* _WHAT THIS TASK INVOLVES_: Write out exactly the lines below from the one containing "Select the TraceQL query type tab" to the last, both ends kept, and nothing more; skip all pictures.

"""

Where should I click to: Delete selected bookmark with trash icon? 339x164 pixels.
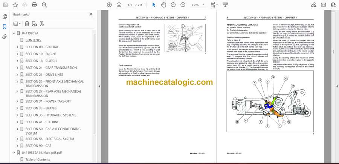pyautogui.click(x=27, y=23)
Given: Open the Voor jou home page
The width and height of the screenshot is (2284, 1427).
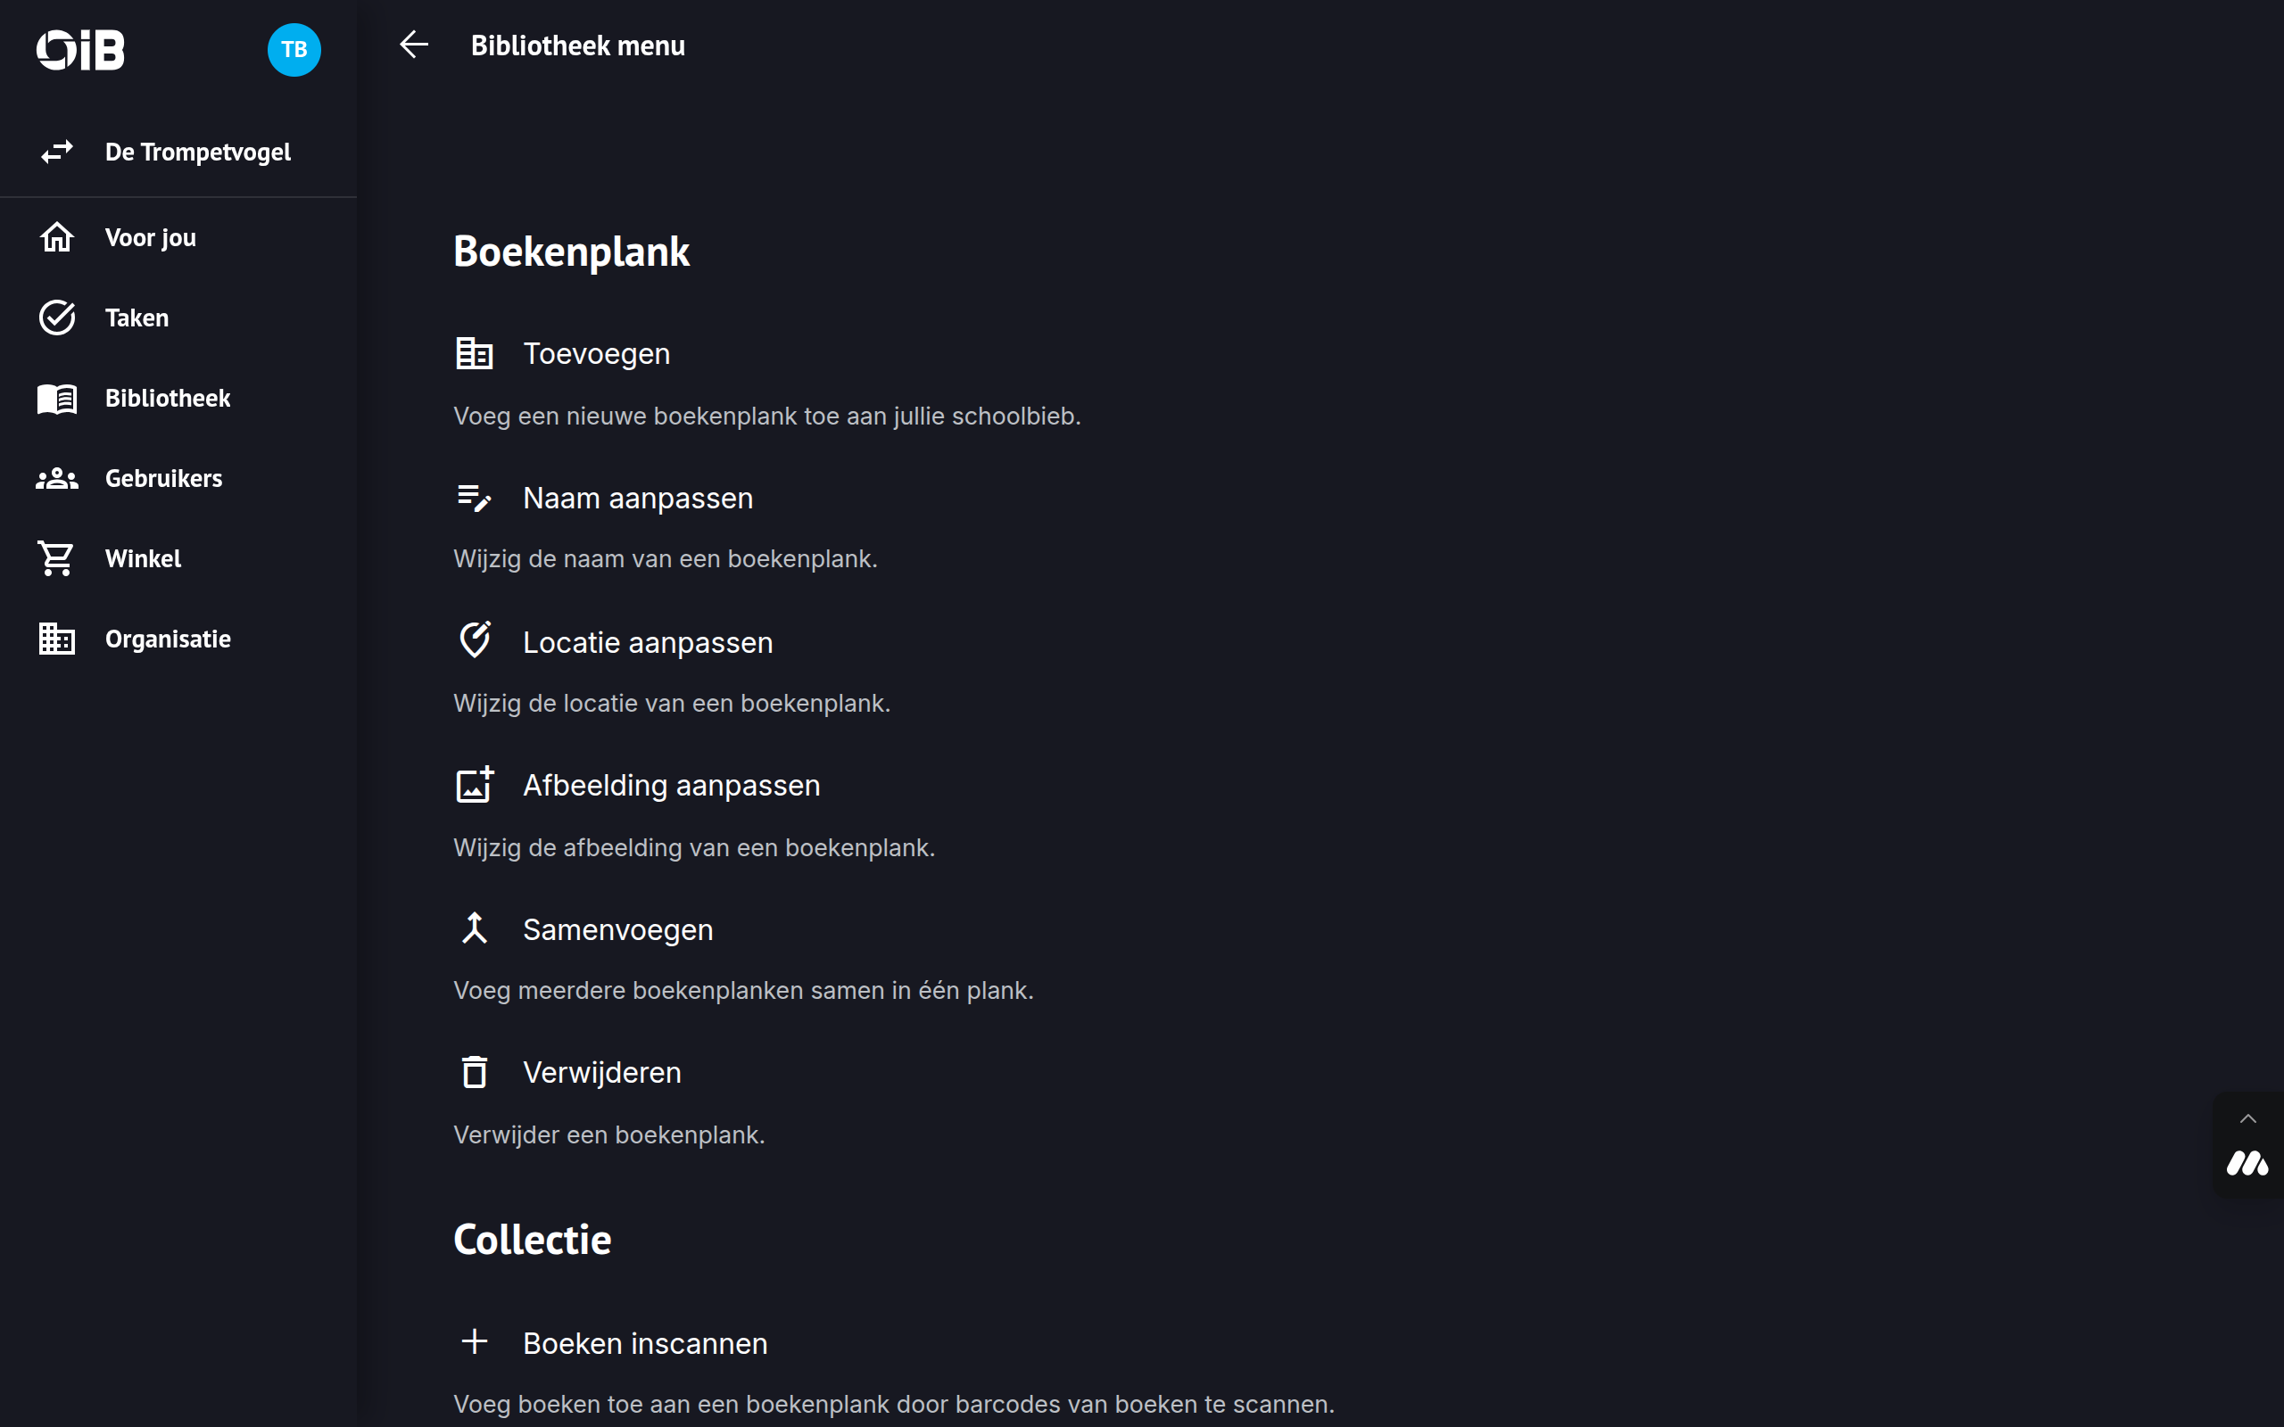Looking at the screenshot, I should [x=151, y=238].
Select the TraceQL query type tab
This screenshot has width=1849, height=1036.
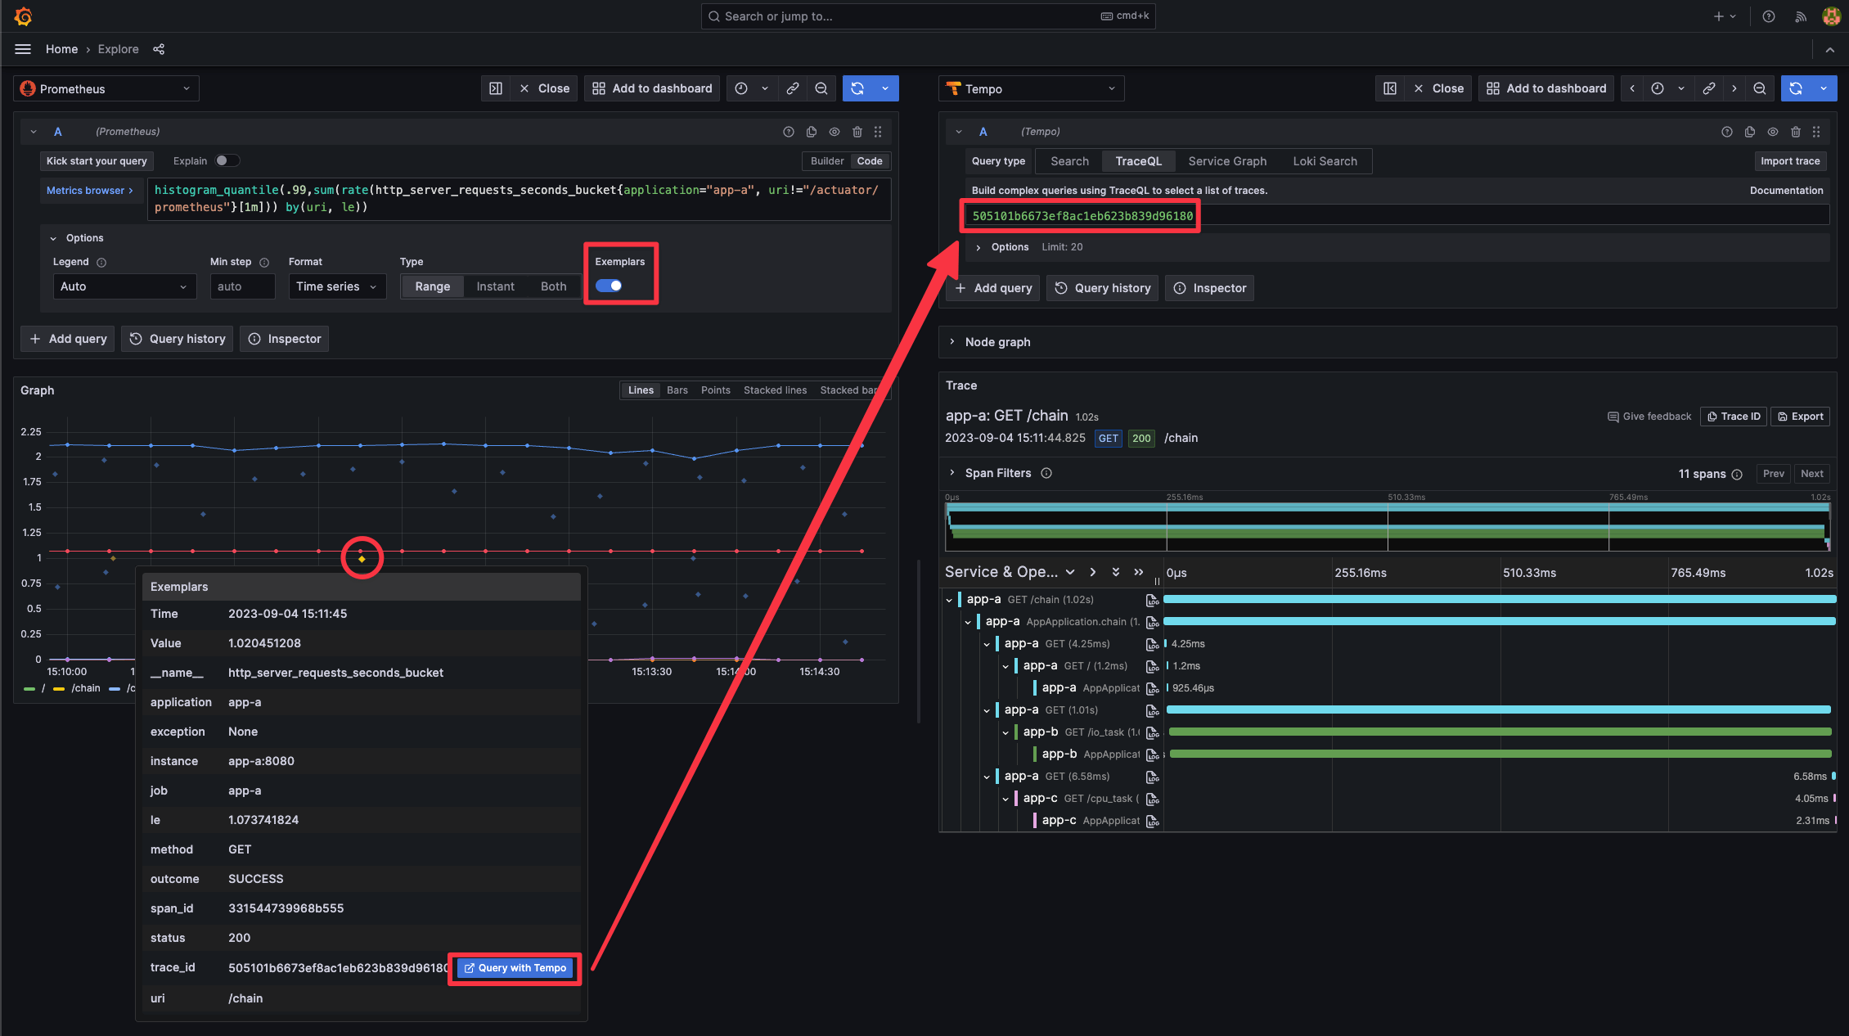click(x=1138, y=161)
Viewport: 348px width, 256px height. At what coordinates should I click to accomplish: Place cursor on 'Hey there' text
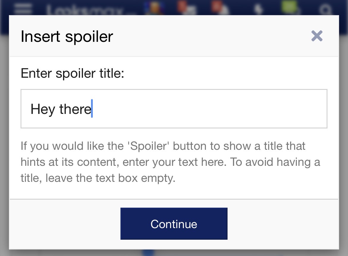coord(61,109)
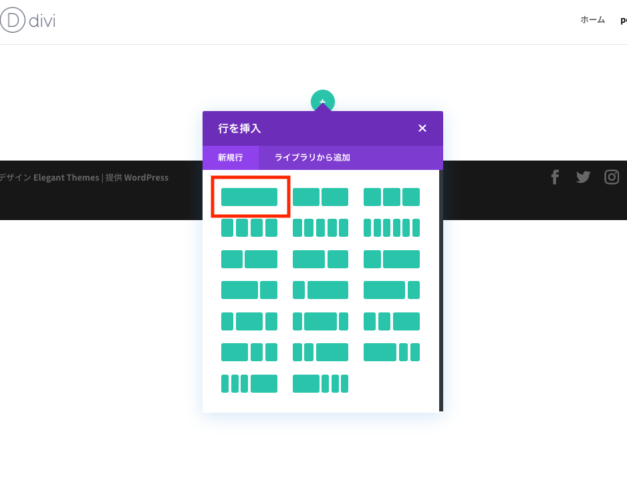
Task: Close the 行を挿入 dialog
Action: coord(422,128)
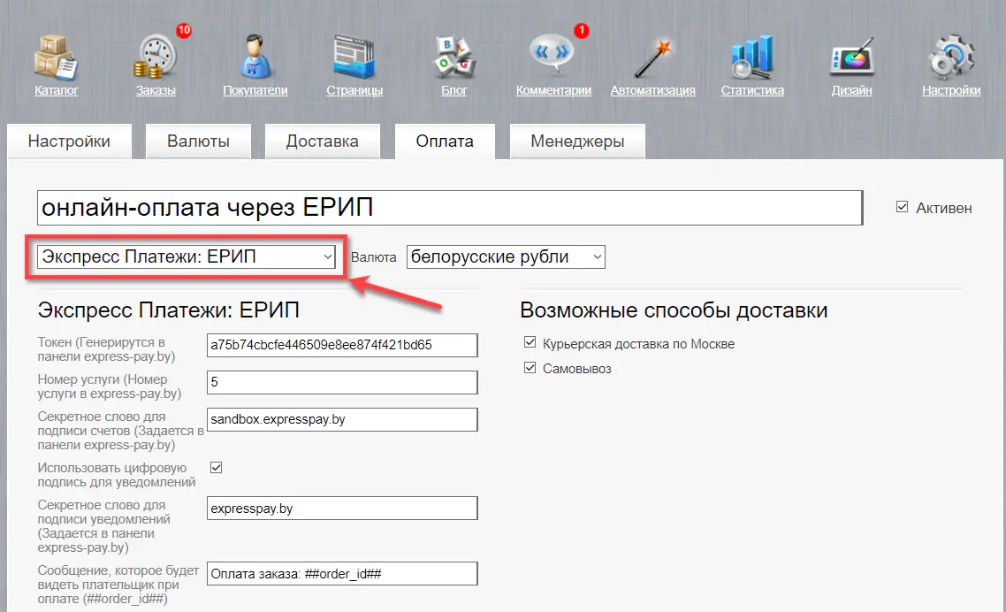Viewport: 1006px width, 612px height.
Task: Uncheck the Самовывоз delivery option
Action: click(530, 368)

"""

* _SOLUTION_:
Select the TraceQL query type tab
This screenshot has width=1849, height=1036.
click(x=1138, y=161)
Viewport: 348px width, 256px height. At what coordinates should I click to accomplish: Place cursor on 'Hey there' text
coord(61,109)
Task: Close the 行を挿入 dialog
Action: coord(422,128)
Viewport: 1006px width, 612px height.
Task: Uncheck the Самовывоз delivery option
Action: click(530, 368)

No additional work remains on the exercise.